Successo e applausi. San Giorgio in scena fa il tutto esaurito

Le premiazioni alla rassegna teatrale (foto Fuscati)

Grande successo sabato sera a San Giorgio. Auditorium con il tutto esaurito e tanti applausi per la premiazione del 4° concorso amatoriale San Giorgio in scena promosso dal Comune con il gruppo teatrale il Palcaccio e il patrocinio della Fita e della Gazzetta di Mantova

SAN GIORGIO. Grande successo sabato sera a San Giorgio. Auditorium con il tutto esaurito e tanti applausi per la premiazione del 4° concorso amatoriale San Giorgio in scena promosso dal Comune con il gruppo teatrale il Palcaccio e il patrocinio della Fita e della Gazzetta di Mantova.

La qualità delle proposte e i numeri delle presenze ai diversi spettacoli hanno confermato ancora una volta l’interesse del pubblico verso la rassegna. Grande soddisfazione, dunque, per gli organizzatori che hanno già annunciato la quinta edizione. Ma veniamo ai riconoscimenti. Tra i quattro spettacoli portati in scena, la giuria ha premiato come migliore rappresentazione “Taxi a due piazze” di Ray Cooney a cura del gruppo Il cassetto nel sogno di Roma.

La miglior regia è stata invece appannaggio di Alberto Moscatelli che ha guidato il gruppo Amici del teatro-Roncade di Treviso in “8 donne” di Robert Thomas. Nella categoria miglior attriceprotagonista ha prevalso Gilda Palumbo del gruppo “Il cassetto nel sogno”. Miglior attore protagonista è stato invece Massimo Trecapelli del gruppo “Il cassetto nel sogno”. Nella sezione migliore attrice/attore non protagonista hanno conquistato l’ambito riconoscimento Fabrizia Da Re del gruppo Amici del teatro-Roncade e Michele Masullo del gruppo teatro Rataplan impegnato nella commedia di Neil Simon “ Andy e Norman”.

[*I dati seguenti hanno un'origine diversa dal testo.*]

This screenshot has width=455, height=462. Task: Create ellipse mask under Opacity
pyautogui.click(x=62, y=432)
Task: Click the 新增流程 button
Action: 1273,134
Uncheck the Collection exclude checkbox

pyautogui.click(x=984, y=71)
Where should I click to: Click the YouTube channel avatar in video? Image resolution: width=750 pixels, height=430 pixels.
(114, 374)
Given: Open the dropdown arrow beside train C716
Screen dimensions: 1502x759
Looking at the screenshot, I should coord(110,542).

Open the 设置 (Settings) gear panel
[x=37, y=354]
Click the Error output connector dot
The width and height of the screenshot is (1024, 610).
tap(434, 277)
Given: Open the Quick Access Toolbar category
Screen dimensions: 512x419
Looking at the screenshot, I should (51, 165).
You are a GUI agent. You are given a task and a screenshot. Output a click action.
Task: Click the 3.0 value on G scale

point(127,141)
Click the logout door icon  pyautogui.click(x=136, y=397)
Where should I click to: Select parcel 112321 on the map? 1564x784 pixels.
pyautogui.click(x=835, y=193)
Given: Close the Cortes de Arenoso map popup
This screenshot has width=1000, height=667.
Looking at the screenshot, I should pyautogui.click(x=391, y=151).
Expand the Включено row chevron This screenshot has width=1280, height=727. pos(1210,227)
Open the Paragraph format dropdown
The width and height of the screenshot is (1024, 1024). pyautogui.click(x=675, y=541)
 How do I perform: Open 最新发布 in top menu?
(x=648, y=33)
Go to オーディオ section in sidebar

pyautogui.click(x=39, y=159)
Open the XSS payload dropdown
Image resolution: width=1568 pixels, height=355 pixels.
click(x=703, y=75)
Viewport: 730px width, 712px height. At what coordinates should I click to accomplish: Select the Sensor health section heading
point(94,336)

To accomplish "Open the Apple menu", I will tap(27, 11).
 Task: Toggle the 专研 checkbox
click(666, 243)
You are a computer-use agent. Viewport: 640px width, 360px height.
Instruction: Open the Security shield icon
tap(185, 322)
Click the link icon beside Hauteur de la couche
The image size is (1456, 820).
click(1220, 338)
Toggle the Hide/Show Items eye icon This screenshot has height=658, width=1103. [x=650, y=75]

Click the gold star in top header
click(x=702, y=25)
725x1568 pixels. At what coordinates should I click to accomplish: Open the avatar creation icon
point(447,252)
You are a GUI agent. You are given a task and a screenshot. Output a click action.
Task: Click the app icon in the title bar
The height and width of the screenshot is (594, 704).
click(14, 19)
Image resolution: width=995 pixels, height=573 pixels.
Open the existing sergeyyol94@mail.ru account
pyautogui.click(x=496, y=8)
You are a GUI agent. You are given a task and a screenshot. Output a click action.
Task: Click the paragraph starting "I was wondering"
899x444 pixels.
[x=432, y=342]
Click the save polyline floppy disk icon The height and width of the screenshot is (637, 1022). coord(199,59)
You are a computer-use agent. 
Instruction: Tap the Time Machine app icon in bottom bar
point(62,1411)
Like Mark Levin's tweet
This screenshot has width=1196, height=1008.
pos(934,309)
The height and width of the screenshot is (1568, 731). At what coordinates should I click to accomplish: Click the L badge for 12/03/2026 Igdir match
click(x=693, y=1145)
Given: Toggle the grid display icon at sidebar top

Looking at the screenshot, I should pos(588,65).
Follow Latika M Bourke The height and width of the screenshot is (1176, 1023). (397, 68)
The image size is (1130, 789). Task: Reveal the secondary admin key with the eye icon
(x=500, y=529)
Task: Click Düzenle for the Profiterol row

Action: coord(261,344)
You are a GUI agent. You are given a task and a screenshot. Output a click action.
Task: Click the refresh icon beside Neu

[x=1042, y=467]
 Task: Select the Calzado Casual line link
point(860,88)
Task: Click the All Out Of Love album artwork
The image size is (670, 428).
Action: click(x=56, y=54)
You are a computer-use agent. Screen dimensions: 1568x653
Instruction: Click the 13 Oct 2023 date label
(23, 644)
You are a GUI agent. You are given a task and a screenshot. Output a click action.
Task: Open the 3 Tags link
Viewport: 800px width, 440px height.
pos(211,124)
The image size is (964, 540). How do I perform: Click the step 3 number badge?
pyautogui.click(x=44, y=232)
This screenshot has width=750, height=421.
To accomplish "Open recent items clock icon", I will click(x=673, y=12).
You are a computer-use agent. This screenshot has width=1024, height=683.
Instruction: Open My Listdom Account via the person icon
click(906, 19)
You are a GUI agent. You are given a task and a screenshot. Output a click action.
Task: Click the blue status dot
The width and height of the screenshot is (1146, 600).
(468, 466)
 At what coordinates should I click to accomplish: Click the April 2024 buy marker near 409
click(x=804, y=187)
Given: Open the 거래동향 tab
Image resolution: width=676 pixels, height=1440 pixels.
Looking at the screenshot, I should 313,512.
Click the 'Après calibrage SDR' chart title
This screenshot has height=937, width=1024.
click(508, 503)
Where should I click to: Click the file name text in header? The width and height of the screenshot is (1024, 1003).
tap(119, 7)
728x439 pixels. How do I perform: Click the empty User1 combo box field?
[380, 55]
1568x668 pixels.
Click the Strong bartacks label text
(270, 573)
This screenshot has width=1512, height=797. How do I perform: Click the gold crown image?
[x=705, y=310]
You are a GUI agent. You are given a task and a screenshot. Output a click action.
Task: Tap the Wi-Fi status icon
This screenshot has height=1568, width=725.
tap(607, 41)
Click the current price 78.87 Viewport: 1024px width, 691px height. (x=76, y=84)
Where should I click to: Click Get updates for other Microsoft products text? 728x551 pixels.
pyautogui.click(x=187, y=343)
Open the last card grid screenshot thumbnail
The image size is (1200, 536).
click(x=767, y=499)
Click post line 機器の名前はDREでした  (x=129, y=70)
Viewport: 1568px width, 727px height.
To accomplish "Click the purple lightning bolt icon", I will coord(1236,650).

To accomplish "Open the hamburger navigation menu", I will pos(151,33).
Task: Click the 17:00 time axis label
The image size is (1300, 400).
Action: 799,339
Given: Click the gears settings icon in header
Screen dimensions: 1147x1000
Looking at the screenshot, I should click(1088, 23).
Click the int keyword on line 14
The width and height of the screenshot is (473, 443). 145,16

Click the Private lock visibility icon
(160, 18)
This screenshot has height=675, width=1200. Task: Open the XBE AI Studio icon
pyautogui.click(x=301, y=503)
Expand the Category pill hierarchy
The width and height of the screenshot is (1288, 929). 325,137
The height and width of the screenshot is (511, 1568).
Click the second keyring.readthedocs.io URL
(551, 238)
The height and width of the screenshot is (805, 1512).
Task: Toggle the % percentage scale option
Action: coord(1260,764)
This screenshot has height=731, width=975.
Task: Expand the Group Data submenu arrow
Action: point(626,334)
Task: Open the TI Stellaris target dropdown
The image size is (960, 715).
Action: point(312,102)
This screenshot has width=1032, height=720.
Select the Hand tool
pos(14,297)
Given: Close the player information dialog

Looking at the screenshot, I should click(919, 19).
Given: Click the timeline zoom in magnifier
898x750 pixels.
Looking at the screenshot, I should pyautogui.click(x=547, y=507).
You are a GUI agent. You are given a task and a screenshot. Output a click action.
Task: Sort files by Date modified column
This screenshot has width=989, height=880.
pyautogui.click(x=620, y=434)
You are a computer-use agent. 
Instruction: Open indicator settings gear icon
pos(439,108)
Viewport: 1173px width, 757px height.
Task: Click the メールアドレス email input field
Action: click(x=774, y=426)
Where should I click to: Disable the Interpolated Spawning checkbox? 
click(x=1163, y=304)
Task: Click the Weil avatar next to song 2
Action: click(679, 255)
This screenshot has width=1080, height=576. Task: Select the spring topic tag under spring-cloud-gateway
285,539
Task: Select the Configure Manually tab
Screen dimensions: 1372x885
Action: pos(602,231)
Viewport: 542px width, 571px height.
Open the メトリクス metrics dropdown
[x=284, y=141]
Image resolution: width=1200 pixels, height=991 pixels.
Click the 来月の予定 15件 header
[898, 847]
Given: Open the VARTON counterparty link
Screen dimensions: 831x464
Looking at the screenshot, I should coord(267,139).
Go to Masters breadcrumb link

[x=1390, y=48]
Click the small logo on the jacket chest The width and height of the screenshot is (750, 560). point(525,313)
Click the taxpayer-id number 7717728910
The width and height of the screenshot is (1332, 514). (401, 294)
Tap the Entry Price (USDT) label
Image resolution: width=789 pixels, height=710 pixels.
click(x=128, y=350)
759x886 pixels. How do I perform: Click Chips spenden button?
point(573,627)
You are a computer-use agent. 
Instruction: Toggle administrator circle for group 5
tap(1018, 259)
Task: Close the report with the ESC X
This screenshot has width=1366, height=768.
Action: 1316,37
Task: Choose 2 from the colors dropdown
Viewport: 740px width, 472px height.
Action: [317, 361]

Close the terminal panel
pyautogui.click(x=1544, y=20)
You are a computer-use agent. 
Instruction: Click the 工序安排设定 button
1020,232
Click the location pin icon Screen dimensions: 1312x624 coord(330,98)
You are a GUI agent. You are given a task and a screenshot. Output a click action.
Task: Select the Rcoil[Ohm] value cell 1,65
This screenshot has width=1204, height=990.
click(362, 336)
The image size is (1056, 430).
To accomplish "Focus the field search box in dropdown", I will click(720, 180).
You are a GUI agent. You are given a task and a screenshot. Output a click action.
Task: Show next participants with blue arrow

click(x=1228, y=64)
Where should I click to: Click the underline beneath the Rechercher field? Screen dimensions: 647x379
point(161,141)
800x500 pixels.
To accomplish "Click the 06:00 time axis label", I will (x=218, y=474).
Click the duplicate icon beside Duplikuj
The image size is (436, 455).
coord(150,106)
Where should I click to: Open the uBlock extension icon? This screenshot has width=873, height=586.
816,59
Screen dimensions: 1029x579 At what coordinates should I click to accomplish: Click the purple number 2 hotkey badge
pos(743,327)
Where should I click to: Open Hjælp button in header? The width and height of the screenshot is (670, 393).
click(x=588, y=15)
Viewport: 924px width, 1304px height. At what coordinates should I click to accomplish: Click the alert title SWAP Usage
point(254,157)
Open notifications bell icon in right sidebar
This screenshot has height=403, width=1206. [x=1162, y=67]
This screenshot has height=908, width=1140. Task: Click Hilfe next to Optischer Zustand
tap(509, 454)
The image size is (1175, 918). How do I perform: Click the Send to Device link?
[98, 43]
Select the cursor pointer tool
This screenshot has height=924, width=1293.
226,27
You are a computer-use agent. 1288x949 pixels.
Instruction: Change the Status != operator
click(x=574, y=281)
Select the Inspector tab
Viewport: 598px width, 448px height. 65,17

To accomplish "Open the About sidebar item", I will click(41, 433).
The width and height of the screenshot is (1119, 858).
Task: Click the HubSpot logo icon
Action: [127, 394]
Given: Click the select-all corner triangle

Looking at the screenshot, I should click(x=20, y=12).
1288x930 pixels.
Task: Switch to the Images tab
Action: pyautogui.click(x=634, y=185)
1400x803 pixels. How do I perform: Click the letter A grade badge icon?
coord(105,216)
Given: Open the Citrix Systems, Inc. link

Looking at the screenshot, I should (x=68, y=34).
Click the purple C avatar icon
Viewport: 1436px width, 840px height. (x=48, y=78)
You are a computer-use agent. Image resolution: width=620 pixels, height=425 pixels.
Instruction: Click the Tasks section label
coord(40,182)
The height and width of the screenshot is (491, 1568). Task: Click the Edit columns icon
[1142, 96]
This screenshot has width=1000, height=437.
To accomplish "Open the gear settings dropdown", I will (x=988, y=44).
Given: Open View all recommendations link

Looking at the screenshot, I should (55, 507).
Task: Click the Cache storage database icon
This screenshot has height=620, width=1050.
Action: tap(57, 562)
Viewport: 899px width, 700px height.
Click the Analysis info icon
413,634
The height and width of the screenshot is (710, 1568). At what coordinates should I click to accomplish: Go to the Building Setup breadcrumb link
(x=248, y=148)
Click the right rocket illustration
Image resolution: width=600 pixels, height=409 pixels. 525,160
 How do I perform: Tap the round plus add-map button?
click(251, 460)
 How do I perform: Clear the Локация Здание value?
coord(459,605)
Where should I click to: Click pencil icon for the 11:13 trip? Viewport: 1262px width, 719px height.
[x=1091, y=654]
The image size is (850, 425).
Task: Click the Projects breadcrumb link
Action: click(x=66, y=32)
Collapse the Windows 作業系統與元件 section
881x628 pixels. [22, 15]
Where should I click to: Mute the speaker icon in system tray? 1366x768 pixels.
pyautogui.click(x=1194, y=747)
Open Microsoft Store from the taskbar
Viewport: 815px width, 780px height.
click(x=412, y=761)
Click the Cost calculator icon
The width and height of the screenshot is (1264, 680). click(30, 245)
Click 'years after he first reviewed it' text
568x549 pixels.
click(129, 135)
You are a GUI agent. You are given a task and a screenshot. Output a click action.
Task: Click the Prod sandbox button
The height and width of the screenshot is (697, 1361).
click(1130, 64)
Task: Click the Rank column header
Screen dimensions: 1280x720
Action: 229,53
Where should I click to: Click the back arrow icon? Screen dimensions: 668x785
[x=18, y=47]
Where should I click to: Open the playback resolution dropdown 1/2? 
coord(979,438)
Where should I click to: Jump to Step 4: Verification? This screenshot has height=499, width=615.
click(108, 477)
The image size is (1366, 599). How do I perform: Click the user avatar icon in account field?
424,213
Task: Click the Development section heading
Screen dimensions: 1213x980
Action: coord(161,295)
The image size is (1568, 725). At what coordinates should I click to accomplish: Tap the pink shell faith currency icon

I premi sono stati consegnati ai vincitori dal Sindaco di San Giorgio Beniamino Morselli, dalla sindaca di Bigarello Barbara Chilesi, dal vicesindaco Sara Yahia, dal direttore della Gazzetta di Mantova Paolo Boldrini e dall’assessore alle politiche giovanili Federica Marconcini. Tanti gli applausi nel corso della serata e momenti di acclamazioni durante lo spettacolo “Tre attimi” di Anton Cechov portato in scena dal gruppo teatrale il Palcaccio. Un Cechov capace di catturare e rivelare la vita così com’è. Tre Attimi unici, La domanda di matrimonio, L’orso, La corista di Anton Cechov, sono stati portati in scena dal Palcaccio davanti a un auditorium soldout.

Gli attori, attraverso l’originale regia di Gabriele Bussolotti, come un collaudato ingranaggio, in questo lavoro teatrale, scandiscono sul palco le tre vicende di vita di cui l’Amore, nelle sue mille sfaccettature, è il protagonista. In “Domanda di matrimonio” l’Amore si fa strada fra due rampolli di buona famiglia, interpretati da una convincente Silvia Buvoli e dal poliedrico Alef Usardi, coadiuvati dalle bravissime Daniela Perboni e Sonia Pasqualini che tra ruggini antiche di buon vicinato, battibecchi e riappacificazioni fanno intravedere come sarà la futura vita matrimoniale. Nell’attimo “La corista” una moglie tradita, ben interpretata da Paola Sarzola, si confronta con la rivale, una spumeggiante Chiara Tovagliari; due diverse dignità si confrontano per mostrare un marito-amante meschino, incapace di ammettere le proprie colpe nei confronti di entrambe.

Ne” L’orso” l'amore si consuma invece in un dialogo concitato, per il mancato pagamento di un debito, tra una vedova inconsolabile, una convincente Simona Pezzali, aiutata da un’esilarante Francesca Bonisoli ed un ex ufficiale d’artiglieria, un bravissimo Enrico Valdisolo. Sarà la proposta paradossale di un duello riparatore a sfociare nel lieto fine. Fanno da sfondo agli intrighi un’ originalissima scenografia ideata da Manuela Longhini e realizzata da Inkiostra, una bella colonna sonora creata da Giorgio Pavesi, le suggestive luci di Marco Berzaghi, i costumi ben realizzati da Chiara Danesi e le curate acconciature di Paola Sarzola.